I am planning on making a big jump from a dual core dell desktop to a 8 core gaming desktop. Although I want to start getting into computer games, I am going to primarily be using it for my adobe CS5 work. I don't see how there would be any problems working with a more powerful desktop, but I am doing my research just in case. Would there be any possible problem with using a gaming desktop to work with my adobe programs? (after effects, flash and stuff.)
If its powerful enough to run a game like say skyrim then it's powerful enough for CS5. My laptop can run CS5 adobe flash with no lag and I have a 4gb ram alongside a 2.5ghz processor. So it should run!
They it should be fine, but an Intel i7 is great for graphic art type stuff, especially 3D. I would recommend building your own desktop instead of buying one, for that same price or cheaper you can build one just as good but with an intel processor. I am an AMD fan but then haven't been doing well in singlethreading. Otherwise I would get that 4.2Ghz processor that they have out, but right now I'd go with intel i7 Ivy Bridge. I also would recommend getting windows 7 on it rather than 8. Windows 8 is like Vista all over again in some aspects, unless you're running it on a tablet, it is made for tablets. So windows 7 would be better for a desktop, as well as cheaper now that 8 is out. Unless you're absolutely set on 8 c: Good luck! I speak from experience building a few personalized desktops, it's great! Tiger Direct and Newegg all the way (Newegg often has free or very cheap shipping as well!)

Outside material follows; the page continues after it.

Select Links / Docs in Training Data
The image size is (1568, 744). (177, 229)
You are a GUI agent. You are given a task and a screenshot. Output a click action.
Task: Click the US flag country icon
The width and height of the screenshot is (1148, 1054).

I use a gaming laptop with decent spects and it runs all Adobe products wonderfully. The hard drive is a bit slower speed so saving and loading can be a bit pokey, but it's really not too bad considering I've been working with some disgustingly large files. The specs on yours look better than my lappy, so you're not going to have any problems.
Photoshop CS5's speed will be primarily determined by:
Processor - Filter application and various calculations involved with brushes, resizing, and whatnot RAM - The more RAM you have, the larger files you will have access to before experiencing slowdowns HDD - Initial loading and access to scratch files is determined by the speed of your HDD Graphics card - Only for GPU optimizations and enhancements - a good graphics card is by no means necessary but will generally help
If you're asking if you'll be able to run Photoshop fine on that machine, then the answer is yes. If you want to use Photoshop primarily, but also have capability for gaming, I'd invest in an additional SSD for your boot drive, but as general advice I tend to always recommend an SSD boot drive.
Or you could wait for the people who will inevitably comment on how you could build your own PC instead of buying pre-built.